§ **Work item**
Render the records from the line containing "You are a GUI" through the line containing "Image resolution: width=1000", both included, as a numbered list with blank lines omitted.
Material for this task START
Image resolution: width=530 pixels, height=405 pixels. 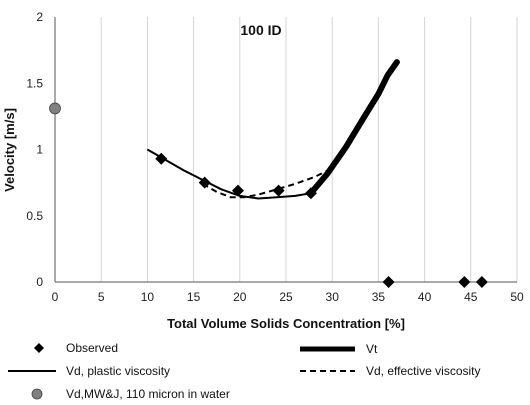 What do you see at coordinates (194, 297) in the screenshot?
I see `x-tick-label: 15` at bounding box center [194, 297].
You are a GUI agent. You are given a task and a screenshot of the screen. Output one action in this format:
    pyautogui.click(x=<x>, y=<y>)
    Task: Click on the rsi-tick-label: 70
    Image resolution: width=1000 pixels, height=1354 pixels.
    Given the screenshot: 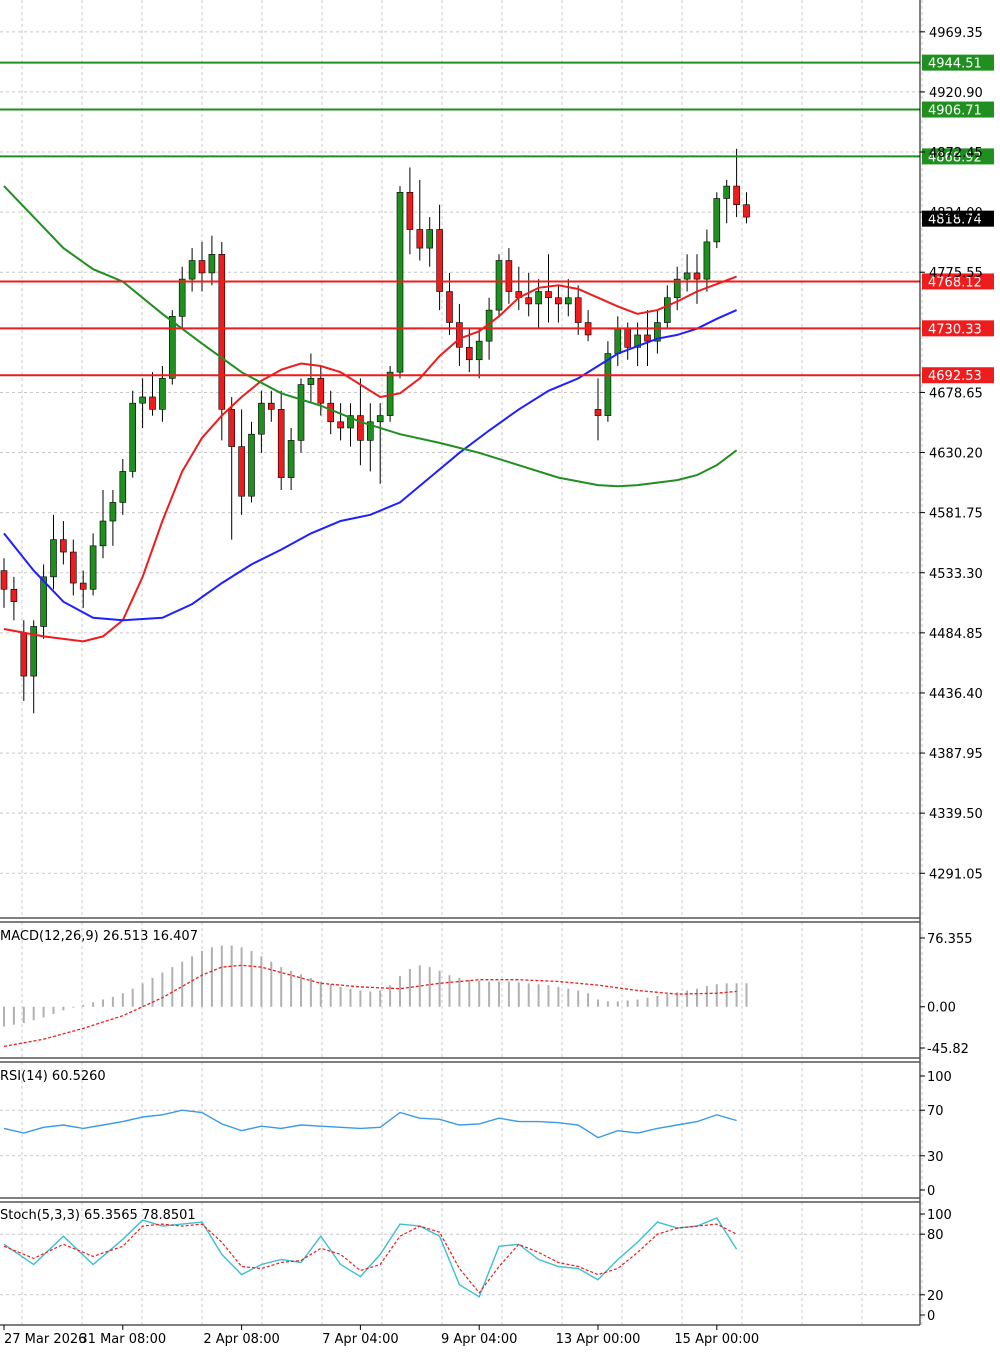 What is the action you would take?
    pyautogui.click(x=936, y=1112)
Material for this task END
Material for this task START
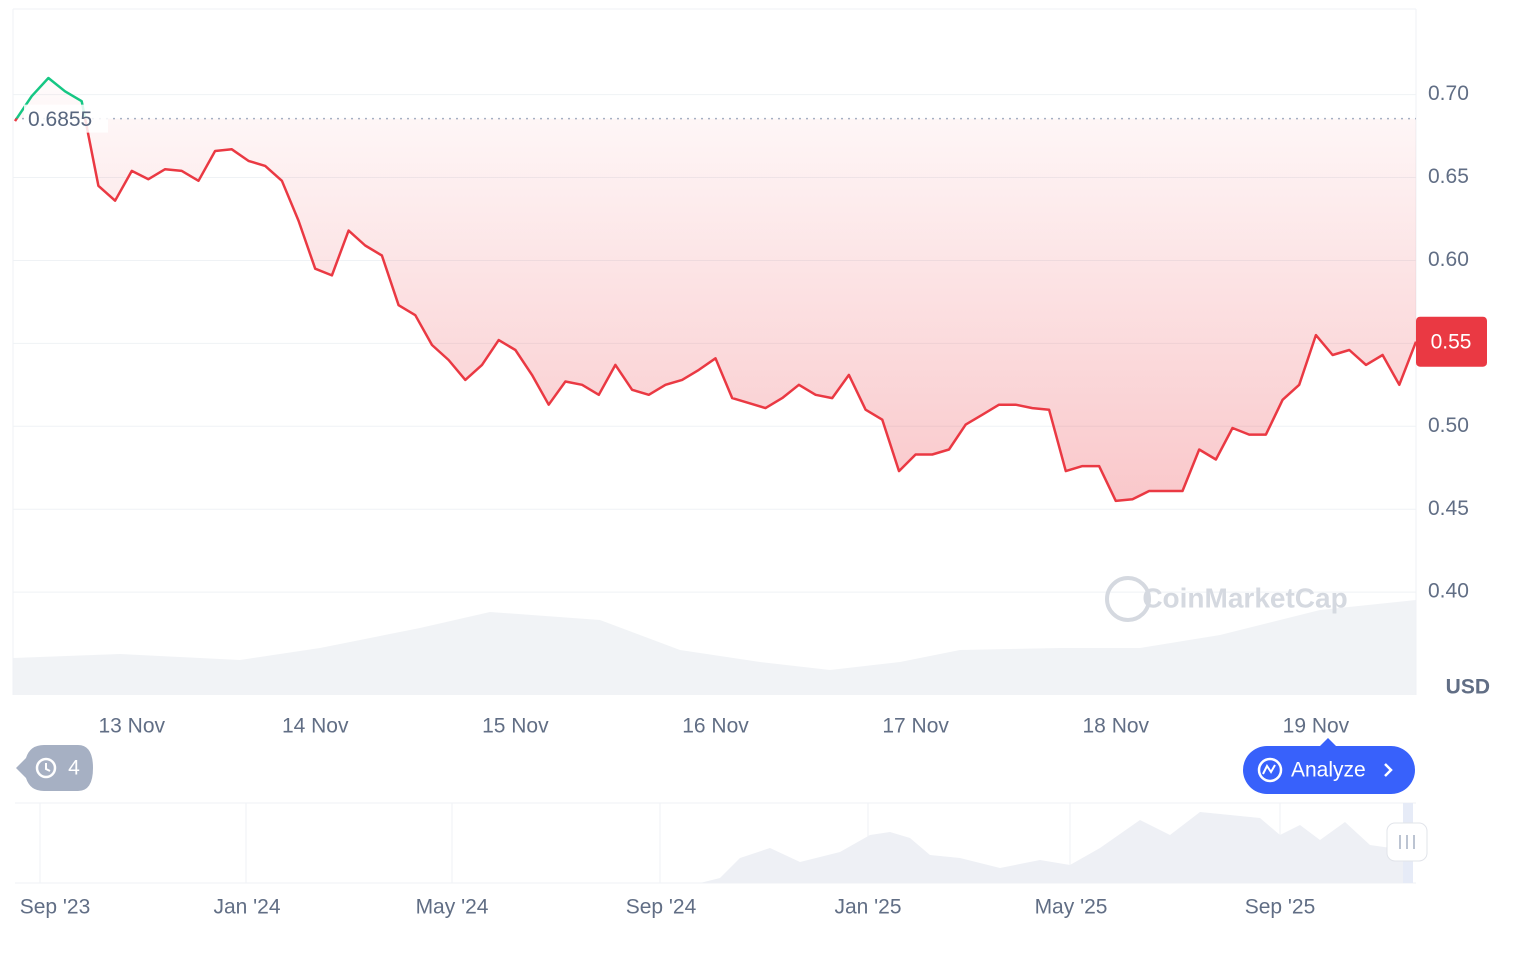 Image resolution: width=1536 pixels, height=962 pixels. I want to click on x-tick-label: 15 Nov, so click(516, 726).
Material for this task END
§ **Result**
1. You are a GUI agent. You are given a task and a screenshot of the screen. Output one action in this format:
2.     pyautogui.click(x=<x>, y=<y>)
3.     Task: Click on the rsi-tick-label: 70
4.     Image resolution: width=1000 pixels, height=1354 pixels.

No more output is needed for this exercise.